Sin embargo, esta labor no está exenta de riesgos. Jacqueline ha denunciado haber recibido amenazas durante sus esfuerzos de búsqueda, lo que añade una capa adicional de vulnerabilidad.
“Vas y buscas… y también te desaparecen”, advierte, en una frase que resume el temor que acompaña a muchas familias en situaciones similares. Este contexto genera un escenario donde la búsqueda se convierte en un acto de resistencia.
La pregunta “¿Dónde está Kimberly?” se repite de forma constante en distintos espacios. No es solo una consigna, sino una expresión de la ausencia de respuestas claras.
El caso también pone en evidencia una dinámica recurrente en el país, donde las investigaciones se prolongan sin resultados concluyentes.
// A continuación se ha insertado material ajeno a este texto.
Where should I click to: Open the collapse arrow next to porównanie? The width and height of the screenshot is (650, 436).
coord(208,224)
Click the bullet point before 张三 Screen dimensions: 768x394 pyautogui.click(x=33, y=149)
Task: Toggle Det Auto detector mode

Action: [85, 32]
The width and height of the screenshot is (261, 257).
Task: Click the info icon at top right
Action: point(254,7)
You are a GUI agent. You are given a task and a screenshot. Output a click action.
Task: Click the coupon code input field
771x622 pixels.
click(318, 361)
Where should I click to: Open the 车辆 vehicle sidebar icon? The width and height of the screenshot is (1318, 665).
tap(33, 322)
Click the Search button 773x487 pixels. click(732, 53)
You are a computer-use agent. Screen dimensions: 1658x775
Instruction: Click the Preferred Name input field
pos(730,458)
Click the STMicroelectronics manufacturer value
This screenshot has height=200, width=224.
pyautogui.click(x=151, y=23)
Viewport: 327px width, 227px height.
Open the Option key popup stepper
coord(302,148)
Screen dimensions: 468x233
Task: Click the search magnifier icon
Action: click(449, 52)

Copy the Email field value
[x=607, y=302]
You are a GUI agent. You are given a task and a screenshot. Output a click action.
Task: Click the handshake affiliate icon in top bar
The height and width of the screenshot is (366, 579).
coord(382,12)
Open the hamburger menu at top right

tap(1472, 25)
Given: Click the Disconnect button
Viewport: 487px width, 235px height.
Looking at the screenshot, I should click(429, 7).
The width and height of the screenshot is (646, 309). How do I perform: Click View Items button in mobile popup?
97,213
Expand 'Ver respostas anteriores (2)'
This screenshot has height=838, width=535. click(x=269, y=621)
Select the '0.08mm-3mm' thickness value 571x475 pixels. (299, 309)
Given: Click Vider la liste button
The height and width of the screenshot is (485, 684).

Esto alimenta una percepción de ineficiencia o falta de recursos en las instituciones.

Y en medio de detenciones que no esclarecen completamente los hechos, pistas que aparecen y desaparecen, denuncias de irregularidades que no han sido plenamente verificadas, amenazas que condicionan la búsqueda y una ausencia que se prolonga más allá de lo razonable, el caso de Kimberly parece moverse en una zona de incertidumbre donde cada avance genera nuevas preguntas en lugar de respuestas definitivas.
A seis meses de su desaparición, la exigencia de su madre se mantiene sin cambios. Encontrarla sigue siendo el objetivo central, más allá de cualquier proceso judicial en curso.
“No dejen que se apague la voz de Kim”, insiste, en un llamado que busca evitar que el caso caiga en el olvido. La memoria, en este contexto, se convierte en una herramienta de presión social.
El impacto del caso trasciende a la familia y alcanza a una sociedad que enfrenta cifras crecientes de desapariciones. Cada historia individual se integra en una problemática colectiva.
Por ahora, no se ha confirmado información concluyente sobre el paradero de Kimberly. La investigación continúa, pero el tiempo sigue avanzando sin respuestas definitivas.
La historia permanece abierta, y con ella, la sensación de que aún hay elementos que no han sido revelados. En ese espacio de incertidumbre, la búsqueda continúa.